Undaunted, the intrepid creative team mustered the marketing moxie to take another crack at a Coke/Claus campaign. One wonders how they sold the 7-time-loser of an idea to senior management… “Okay, we know this concept hasn’t worked for the past seven years, but we have a really good feeling about this year.” Actually, what they had was a fresh new spin on an old idea and they were given the green light. The eighth time would prove to be the charm.
Coca-Cola wasn’t the first soft drink company to use Santa Claus in its advertising. White Rock Beverages of New York used Santa in ads for ginger ale and mineral water as early as 1915. In fact, advertisers had employed St. Nick as pitchman for years by portraying various global incarnations from wizened old sage to a magical troll.

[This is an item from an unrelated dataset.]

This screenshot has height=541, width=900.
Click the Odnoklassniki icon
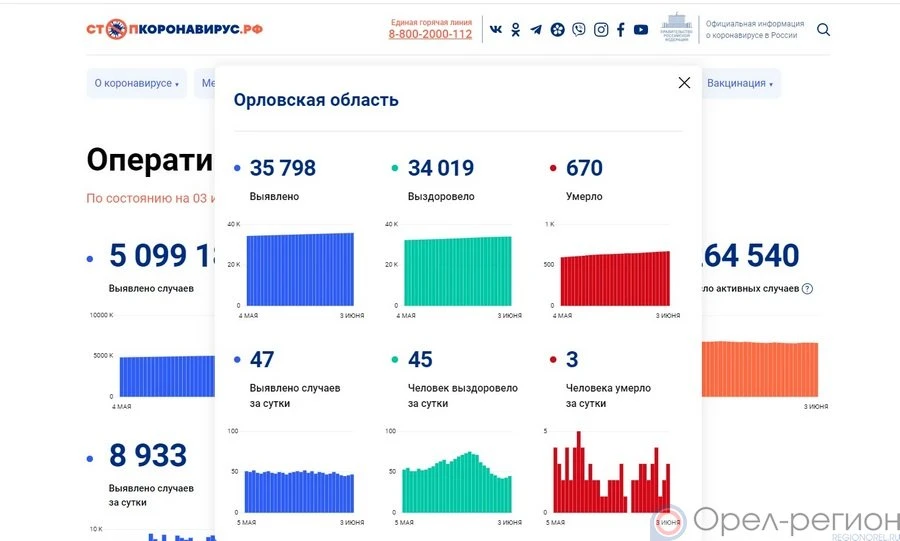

This time around Coke’s creative team sought to establish the definitive Santa archetype for their contemporary audience and turned to New Jersey-based illustrator Haddon Sundblom to conceive the Kringle for their new campaign.
Sundblom drew inspiration from traditional as well as unlikely sources. Clement Clark Moore’s 1822 poem A Visit From St. Nicholas (commonly referred to as The Night Before Christmas) provided literary context while Sundblom’s plump, jovial next door neighbor – a retired salesman named Lou Prentice – actually posed for the paintings. Hey, inspiration is everywhere if your imagination is in focus.
Sundblom’s interpretation of the larger-than-life, grandfatherly “jolly old elf” – clad in Coca-Cola red and white – was a departure from many historical depictions and became an instant hit when introduced at the 1931 Macy’s Thanksgiving Day Parade. Winter sales of Coke skyrocketed and something unexpected and profound began to take shape.
During the next 35 years the “Sundblom Santa” perfectly paired Coke and Christmas in annual holiday campaigns that defined the secular yuletide aesthetic. The die had been cast. Santa Claus was forever branded in the image of Coca-Cola – as well as a retired salesman from New Jersey – and a brand name soft drink was inextricably woven into the pop culture mythology of the world’s most financially lucrative holiday.
The Gift That Keeps On Giving
In the words of newsman Francis Pharcellus Church, “Yes, Virginia, there is a Santa Claus.” Not because of clever marketing, but because just as in 1897, when those words were written in response to a little girl’s query, we long to believe in the holiday promise of, “love and generosity and devotion.”
People cling to traditions for comfort and security, especially when they come wrapped in a holiday ribbon. Tie that ribbon around your brand and offer authentic emotional value – not the discount kind. Find a way to make your brand a treasured part of your customers holiday traditions and they’ll form lasting bonds that just might make every day seem like Christmas for your business.